Something I should draw your attention to

Today there was a bit of an uproar as the Ayatana team over at *buntu came up with a new way to use their influence to change the design of every open source project out there. Windicators. While I think that the idea is great in theory (per-window volume controls via pulseaudio anyone?), there are really quite a lot of problems with the implementation Mark has suggested.

Basically, they want to use something called “client side window decorations“, something that the GNOME developers have been trying to push in for a while now. What is basically does is implement window decorations as a widget for a window, which is handled on the side of the application which creates the window. While there are benefits to this (don’t have to talk to the WM, can draw whatever you want up there), there are some inconsistencies, and I think Martin Grasslein over at KWin did a good job of showing what the problems with this are

However, there are specific ways that this affects compiz too. Aside from tying all of your GTK applications to a gnome window decoration style (bad bad bad!), it also means that any work that we want to do with decorators will be essentially redundant.

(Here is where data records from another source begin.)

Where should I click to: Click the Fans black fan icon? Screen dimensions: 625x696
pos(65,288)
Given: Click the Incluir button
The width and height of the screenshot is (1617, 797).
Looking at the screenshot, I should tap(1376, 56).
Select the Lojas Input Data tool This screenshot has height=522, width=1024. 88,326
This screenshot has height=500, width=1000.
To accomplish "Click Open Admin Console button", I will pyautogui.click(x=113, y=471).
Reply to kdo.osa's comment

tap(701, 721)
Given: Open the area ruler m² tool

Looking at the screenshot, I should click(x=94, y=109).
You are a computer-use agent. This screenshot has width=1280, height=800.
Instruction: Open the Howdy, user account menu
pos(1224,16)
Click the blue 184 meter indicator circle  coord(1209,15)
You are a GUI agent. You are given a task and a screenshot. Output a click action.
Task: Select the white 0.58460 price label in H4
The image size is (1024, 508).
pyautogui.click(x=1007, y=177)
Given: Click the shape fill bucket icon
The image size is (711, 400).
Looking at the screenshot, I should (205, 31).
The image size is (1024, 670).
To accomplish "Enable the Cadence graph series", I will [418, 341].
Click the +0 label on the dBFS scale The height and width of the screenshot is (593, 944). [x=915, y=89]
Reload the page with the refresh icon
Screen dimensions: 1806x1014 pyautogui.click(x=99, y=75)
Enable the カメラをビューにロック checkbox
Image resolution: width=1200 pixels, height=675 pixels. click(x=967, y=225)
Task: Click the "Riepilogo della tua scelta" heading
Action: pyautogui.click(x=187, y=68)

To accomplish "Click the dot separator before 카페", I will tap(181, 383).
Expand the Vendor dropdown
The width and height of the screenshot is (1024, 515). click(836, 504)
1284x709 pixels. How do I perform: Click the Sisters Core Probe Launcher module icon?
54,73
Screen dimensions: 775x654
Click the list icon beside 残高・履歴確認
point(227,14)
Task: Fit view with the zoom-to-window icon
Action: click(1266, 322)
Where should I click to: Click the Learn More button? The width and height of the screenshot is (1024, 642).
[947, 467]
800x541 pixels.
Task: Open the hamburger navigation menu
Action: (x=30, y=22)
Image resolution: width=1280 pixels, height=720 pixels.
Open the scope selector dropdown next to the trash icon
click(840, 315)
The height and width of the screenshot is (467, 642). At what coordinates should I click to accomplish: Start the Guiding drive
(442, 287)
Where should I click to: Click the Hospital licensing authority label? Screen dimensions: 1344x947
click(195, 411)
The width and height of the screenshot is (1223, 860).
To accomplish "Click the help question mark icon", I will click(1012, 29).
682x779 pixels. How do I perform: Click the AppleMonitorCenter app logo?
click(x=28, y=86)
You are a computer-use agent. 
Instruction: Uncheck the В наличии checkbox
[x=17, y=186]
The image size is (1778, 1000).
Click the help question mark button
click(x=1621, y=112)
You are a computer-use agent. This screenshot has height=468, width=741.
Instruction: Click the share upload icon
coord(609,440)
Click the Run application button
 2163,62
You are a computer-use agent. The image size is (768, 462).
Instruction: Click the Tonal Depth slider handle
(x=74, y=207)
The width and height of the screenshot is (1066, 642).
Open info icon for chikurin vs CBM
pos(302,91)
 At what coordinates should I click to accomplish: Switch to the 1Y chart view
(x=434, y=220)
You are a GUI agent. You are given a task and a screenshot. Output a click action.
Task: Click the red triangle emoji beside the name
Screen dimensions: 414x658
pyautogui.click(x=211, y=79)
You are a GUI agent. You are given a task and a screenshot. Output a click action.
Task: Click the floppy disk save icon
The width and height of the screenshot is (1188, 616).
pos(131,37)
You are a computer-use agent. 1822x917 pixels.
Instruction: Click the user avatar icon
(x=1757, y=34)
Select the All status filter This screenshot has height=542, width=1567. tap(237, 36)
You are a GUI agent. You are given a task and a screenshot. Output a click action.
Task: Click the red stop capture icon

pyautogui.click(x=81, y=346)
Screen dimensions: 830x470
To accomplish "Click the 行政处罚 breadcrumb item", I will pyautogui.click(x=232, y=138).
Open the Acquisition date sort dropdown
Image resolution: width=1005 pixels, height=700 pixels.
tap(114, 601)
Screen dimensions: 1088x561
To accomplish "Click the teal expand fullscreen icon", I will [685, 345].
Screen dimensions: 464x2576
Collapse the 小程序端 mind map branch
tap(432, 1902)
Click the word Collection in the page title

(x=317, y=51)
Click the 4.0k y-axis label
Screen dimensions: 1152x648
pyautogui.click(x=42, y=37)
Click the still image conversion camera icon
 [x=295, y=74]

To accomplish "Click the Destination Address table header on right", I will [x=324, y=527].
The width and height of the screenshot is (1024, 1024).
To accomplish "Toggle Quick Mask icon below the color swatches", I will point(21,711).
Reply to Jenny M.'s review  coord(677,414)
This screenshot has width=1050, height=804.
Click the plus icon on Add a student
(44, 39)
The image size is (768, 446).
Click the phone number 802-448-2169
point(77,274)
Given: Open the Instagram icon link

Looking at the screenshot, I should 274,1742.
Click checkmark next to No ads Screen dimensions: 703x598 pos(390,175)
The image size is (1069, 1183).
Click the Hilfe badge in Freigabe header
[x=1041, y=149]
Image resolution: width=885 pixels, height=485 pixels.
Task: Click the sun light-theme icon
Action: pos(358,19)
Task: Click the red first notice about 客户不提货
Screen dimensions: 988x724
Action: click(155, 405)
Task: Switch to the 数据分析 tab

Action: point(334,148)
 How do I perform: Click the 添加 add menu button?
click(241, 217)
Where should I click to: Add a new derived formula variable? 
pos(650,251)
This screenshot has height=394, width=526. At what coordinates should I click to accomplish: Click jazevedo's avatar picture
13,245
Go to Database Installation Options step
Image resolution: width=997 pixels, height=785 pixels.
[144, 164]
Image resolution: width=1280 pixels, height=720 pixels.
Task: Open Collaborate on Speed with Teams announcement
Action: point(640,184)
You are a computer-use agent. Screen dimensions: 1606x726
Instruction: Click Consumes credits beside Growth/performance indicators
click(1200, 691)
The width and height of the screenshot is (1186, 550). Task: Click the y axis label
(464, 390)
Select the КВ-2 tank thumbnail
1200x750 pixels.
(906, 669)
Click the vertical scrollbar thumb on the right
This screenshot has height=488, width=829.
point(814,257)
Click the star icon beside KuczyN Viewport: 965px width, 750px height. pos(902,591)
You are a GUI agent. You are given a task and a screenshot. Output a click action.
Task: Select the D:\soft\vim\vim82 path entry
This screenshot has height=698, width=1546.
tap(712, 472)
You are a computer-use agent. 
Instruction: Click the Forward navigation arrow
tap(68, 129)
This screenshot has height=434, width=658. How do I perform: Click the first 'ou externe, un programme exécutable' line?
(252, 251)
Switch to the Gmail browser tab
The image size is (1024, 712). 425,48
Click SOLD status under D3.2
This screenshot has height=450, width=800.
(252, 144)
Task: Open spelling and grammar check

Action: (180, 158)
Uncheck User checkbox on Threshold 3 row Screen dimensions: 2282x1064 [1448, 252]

This means that you can’t have your wicked looking emerald themes, and we can’t write a new decorator which supports customizable window actions across all windows. A lot of the windicators could actually be implemented using a DBus system and plugins for different decorators. It will require significant rewrites on the metacity and gtk-w-d end, but I think this is much much easier than trying to rewrite every single application for client side decorations

To clarify why you can do consistent UI elements without client side decorations:

  • 1. The majority of window managers which draw window decorations are what we call ‘reparenting’. This means that for every window on-screen, the window manager creates another window, draws decorations into that and then puts the actual window inside the window with the decorations. This allows for a much more consistent approach to decorations (as it is all just one window) and also means you can do cool tricks like kwin-tabbing. One of the arguments in favour of client side decorations is that it allows for a consistent style between the window and the decoration. But with reparenting decorators, you can already do this, simply by drawing a stylized background on the window itself (with hints from the application), which already blend into the window titlebar and then the application doesn’t draw any background, but instead just some widgets. To clarify: your window manager takes care of drawing the window chrome and does so consistently and in a space-efficient way with every other window. I believe on Martin Graesslin’s blog this has already been demonstrated (and is, in fact ready to go into KDE4.5)
  • For the reasons above, you can also make window side decorations UI consistent as well – but we need a standard way of doing this (window properties?)
  • I don’t think the GNOME developers are trying to push this by any sense of the word – but I think it has been an idea of theirs for a long time.

To clarify even further:

Today Bastien Nocera posted some reasons as to why Martin’s approach to client side window decorations was wrong. Unfortunately, I think that he is missing the point that Martin was trying to make on that blog post. To clarify

  1. You can only run one window manager at a time and that window manager allows you to provide a consistent approach to … window management. X11 wasn’t ever designed with the concept of having some external process do the window management, and historically speaking it was up to windows to place themselves on screen. Unfortunately, the behaviour between the way all applications did this was largely inconsistent and thus (quickly) came the need for window managers to sort out how to handle multiple clients on the same X Server. Thus regardless of the application, toolkit or whatever, the user should expect a consistent approach to the management of their windows and this should be enforced.
  2. It is possible to run multiple toolkits at the same time, and those toolkits do not provide any sort of shared consistent approach to window management. There is no way, that GTK+, Motif and Qt could all talk to each other to figure out exactly how the window border should be drawn (Unless you want to negotiate some huge shared standard, which would be much more difficult than just negotiating a D-BUS standard for implementing windicators in the decorations)
  3. The reason why that top titlebar has always been drawn by the window manager for years and years and years is because that top titlebar is to do with one fundamental thing and that is window management, which is soley the domain of the window manager.The window manager controls the rules for how windows close, maximize, are moved, are resized etc etc etc. Think of that top bar as the window manager saying to the user “What do you want to do with this window” and presenting to the user a whole host of things that the window manager can do with the window (such as tile it, close it, minimize it (a window manager concept), maximize it (ditto), maximumize it, tab it, shade it, pin/unpin it, move it to another desktop etc etc etc). It is NOT there for the application to say “what do you want to do with me”. Because all the application can do in that circumstance is draw on a few shared understandings of what window management is (likely close, maximize, minimize). There are ways for the application to check to see what kind of window operations are supported and draw appropriate buttons for them. But this will result in MORE pain, because it means you have to go to EWMH and figure out a whole host of property names that the window manager tacks on a window if it supports a feature. But then this means that window managers have no flexibility whatsoever to implement clever window management paradigms, since every single time they want some new feature, they have to go create YET ANOTHER specification for it.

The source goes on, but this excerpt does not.